_Data:_
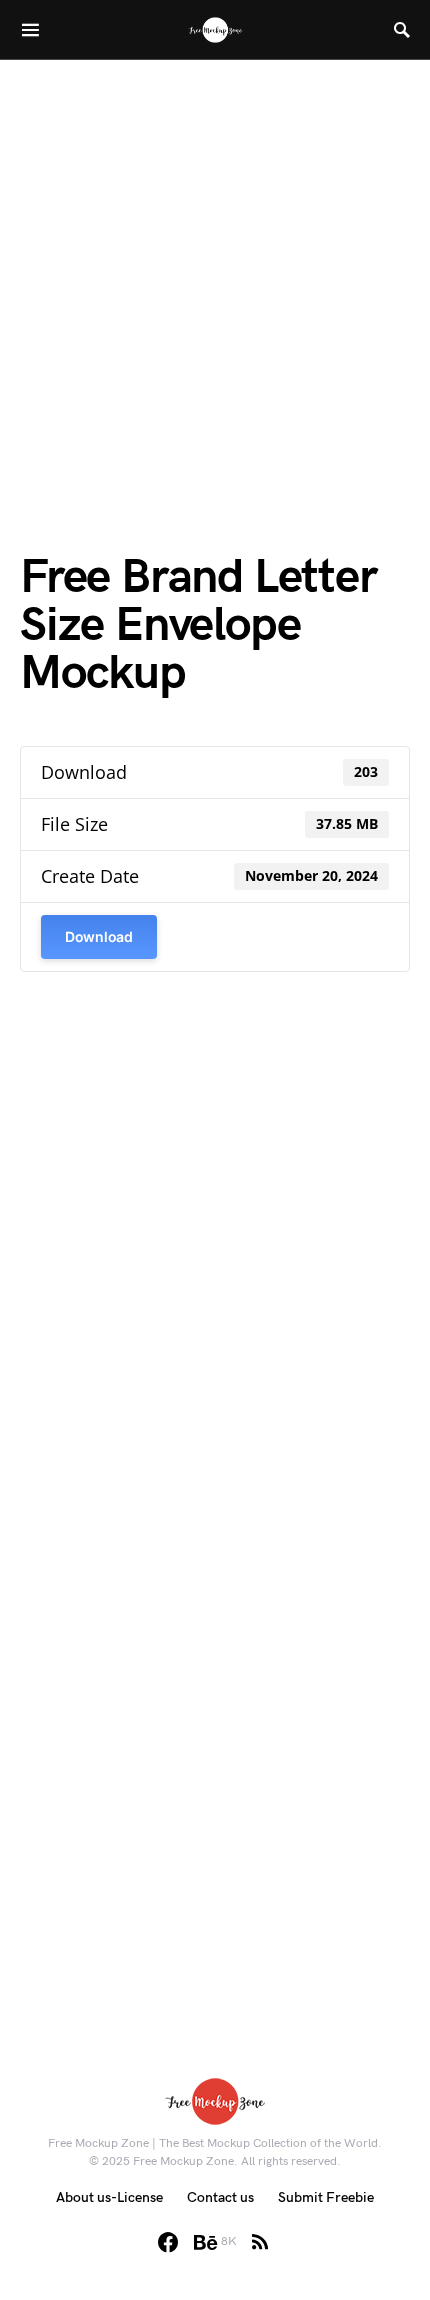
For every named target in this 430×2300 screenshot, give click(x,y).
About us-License (109, 2197)
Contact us (220, 2197)
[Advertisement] (215, 275)
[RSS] (260, 2242)
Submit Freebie (326, 2197)
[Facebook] (168, 2242)
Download (99, 936)
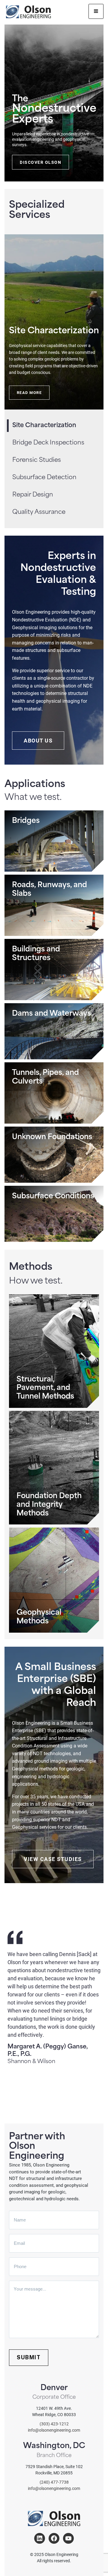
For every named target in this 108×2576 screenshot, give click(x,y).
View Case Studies (53, 1859)
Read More (29, 392)
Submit (28, 2357)
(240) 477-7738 (54, 2482)
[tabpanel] (54, 322)
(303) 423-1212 (54, 2424)
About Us (38, 740)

_Exercise:_ Retype every entry word for word, but do not carry over the pictures.

_Worked solution:_
For every named target in this 430×2300 screenshot, give click(x,y).
About us-License (109, 2197)
Contact us (220, 2197)
[Advertisement] (215, 275)
[RSS] (260, 2242)
Submit Freebie (326, 2197)
[Facebook] (168, 2242)
Download (99, 936)
For every named target in this 108×2576 screenshot, give click(x,y).
View Case Studies (53, 1859)
Read More (29, 392)
Submit (28, 2357)
(240) 477-7738 (54, 2482)
[tabpanel] (54, 322)
(303) 423-1212 (54, 2424)
About Us (38, 740)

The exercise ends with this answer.